▶ **WORK ORDER**
Exactly reproduce the lines beginning with the line that includes "Viewport: 1227px width, 603px height." and ending with the last line of the data.

Stored data entries:

▼

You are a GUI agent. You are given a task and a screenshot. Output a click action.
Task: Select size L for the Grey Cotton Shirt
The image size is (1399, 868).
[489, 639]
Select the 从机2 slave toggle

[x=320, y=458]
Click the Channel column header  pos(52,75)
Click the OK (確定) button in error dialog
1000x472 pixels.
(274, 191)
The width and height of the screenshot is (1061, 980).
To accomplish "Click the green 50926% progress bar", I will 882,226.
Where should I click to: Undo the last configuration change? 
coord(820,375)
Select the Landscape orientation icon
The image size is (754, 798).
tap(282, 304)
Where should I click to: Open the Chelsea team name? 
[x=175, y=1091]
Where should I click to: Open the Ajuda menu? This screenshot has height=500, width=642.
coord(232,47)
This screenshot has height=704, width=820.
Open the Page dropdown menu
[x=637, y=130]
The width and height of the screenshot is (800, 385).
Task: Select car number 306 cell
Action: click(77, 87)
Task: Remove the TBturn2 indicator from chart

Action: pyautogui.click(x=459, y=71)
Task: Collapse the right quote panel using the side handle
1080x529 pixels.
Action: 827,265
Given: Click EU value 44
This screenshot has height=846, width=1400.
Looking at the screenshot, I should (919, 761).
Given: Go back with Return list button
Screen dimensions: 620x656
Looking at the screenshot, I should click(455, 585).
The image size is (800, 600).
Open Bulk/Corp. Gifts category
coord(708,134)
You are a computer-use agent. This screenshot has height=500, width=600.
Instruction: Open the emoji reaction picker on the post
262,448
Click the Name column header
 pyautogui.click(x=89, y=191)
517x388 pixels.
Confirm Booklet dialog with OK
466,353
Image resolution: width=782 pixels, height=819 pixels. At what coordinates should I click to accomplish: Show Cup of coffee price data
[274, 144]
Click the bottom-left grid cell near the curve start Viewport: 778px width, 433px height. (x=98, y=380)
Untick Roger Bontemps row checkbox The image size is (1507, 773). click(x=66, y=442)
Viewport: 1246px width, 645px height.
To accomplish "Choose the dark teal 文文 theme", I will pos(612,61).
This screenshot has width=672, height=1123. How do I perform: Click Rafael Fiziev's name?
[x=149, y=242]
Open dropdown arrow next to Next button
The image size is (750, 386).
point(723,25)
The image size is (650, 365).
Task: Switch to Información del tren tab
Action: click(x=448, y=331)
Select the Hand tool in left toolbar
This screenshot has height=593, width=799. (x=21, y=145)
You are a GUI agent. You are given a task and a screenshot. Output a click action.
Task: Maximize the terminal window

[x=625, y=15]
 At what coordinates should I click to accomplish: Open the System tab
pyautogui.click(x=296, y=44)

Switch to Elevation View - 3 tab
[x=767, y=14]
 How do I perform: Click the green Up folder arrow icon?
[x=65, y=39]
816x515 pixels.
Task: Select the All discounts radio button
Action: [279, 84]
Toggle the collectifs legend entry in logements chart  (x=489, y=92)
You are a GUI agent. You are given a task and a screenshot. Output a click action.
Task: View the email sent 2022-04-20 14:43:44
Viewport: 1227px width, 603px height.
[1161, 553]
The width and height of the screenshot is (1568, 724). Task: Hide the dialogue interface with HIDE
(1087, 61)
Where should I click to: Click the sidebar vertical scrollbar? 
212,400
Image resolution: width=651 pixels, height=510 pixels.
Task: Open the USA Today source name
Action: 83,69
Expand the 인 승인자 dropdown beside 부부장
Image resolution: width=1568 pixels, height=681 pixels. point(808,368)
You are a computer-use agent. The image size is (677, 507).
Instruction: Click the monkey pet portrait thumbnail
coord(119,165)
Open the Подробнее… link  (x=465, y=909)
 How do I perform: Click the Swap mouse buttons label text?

▲

▶ **ANSWER BOX**
Viewport: 1227px width, 603px height.
[1161, 553]
The width and height of the screenshot is (1568, 724). Task: Hide the dialogue interface with HIDE
(1087, 61)
Where should I click to: Click the sidebar vertical scrollbar? 
212,400
Image resolution: width=651 pixels, height=510 pixels.
Task: Open the USA Today source name
Action: 83,69
Expand the 인 승인자 dropdown beside 부부장
Image resolution: width=1568 pixels, height=681 pixels. point(808,368)
You are a computer-use agent. The image size is (677, 507).
Instruction: Click the monkey pet portrait thumbnail
coord(119,165)
Open the Подробнее… link  (x=465, y=909)
 How do I perform: Click the Swap mouse buttons label text?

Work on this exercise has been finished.